Spiritism itself came about as the result of the work of Allan Kardec, a French educator who codified Spiritism after studying a series of seemingly unexplained phenomena taking place in Paris during the 1850s. After some initial reluctance, Kardec investigated the famous “turning-tables” phenomena and concluded they were often brought about by the intelligences of those who lived before us and who wished to communicate with us.
“Every intelligent effect has an intelligent cause.”
It was with these intelligences, which Kardec called “spirits”, that he and other collaborators continued to communicate for years to come. As they pierced the veil between the world of the living and that of the spirits, they gained new information about God, divine justice, free-will, reincarnation, the spiritual world, the communicability of spirits (mediumship), and the nature of the moral laws that govern both our lives and the world around us. As a result of this collaboration between both planes of life, “The Spirits’ Book” was published in 1857 marking the birth of Spiritism, a spiritualist philosophy.
“Unshakeable faith is only that which can stand alongside reason in every era of history.”
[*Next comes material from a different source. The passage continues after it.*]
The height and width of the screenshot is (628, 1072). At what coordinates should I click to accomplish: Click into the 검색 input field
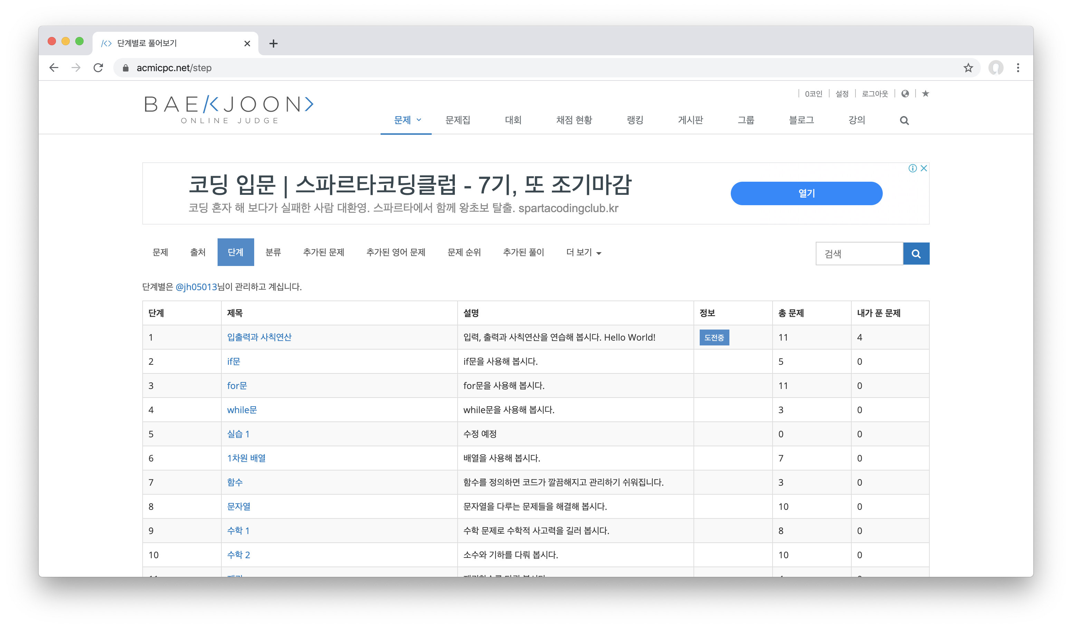pyautogui.click(x=859, y=254)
In this revolutionary work we find a new comprehensive approach to understanding our true nature and that of the world around us. It speaks to the constant need to investigate the world around us (science), to make sense of our findings (philosophy), and to apply them to our day-to-day living so as to improve ourselves and the world around us (religion). This approach is often referred to as the triple-aspect of Spiritism: the conjoining of Science, Philosophy, and Religion. Thus, “The Spirits’ Book” present us with both the foundations of Spiritism as well as a great place from which to start or deepen our personal search for meaning and purpose.
“To be born, to die, to be reborn yet again, and to always progress – that is the natural law.”
Although Spiritism may have started with “The Spirits’ Book”, it has certainly not stopped there. Because our spiritual mentors and guides are interested in our continued progress, they continue to interact and collaborate with us so we may grow both in understanding and in the practice of Good. As a progressive body of knowledge, Spiritism too has continued to evolve and grow. Kardec himself would go on to edit and publish four other books through this cooperation with the invisible world before passing in 1869: “The Mediums’ Book” (1861), “The Gospel According to Spiritism” (1864), “Heaven and Hell” (1865), and “The Genesis” (1868). In the same manner, many others have continued to help generate more and more Spiritist content year after year.
Since the publication of “The Spirits’ Book”, Spiritism has grown into a global movement bridging science, philosophy, and religion into a new way of looking at life and the world around us – both visible and invisible. Its teachings continue to transform millions of lives throughout the globe and positively contribute to the making of a better world for all.